Exercise description
Restate word for word the lines of the data below, from the first through the one that has "Plâtrerie peinture Saint Voir (252, 2278)".

Saved entries:
++++++

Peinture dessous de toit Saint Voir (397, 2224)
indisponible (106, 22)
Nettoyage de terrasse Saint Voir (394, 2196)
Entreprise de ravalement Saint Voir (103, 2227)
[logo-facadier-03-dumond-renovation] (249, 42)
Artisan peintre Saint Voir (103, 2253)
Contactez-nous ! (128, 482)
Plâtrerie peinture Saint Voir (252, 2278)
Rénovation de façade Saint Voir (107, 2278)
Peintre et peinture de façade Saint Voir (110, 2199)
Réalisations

++++++

Answer to the problem
Peinture dessous de toit Saint Voir (397, 2224)
indisponible (106, 22)
Nettoyage de terrasse Saint Voir (394, 2196)
Entreprise de ravalement Saint Voir (103, 2227)
[logo-facadier-03-dumond-renovation] (249, 42)
Artisan peintre Saint Voir (103, 2253)
Contactez-nous ! (128, 482)
Plâtrerie peinture Saint Voir (252, 2278)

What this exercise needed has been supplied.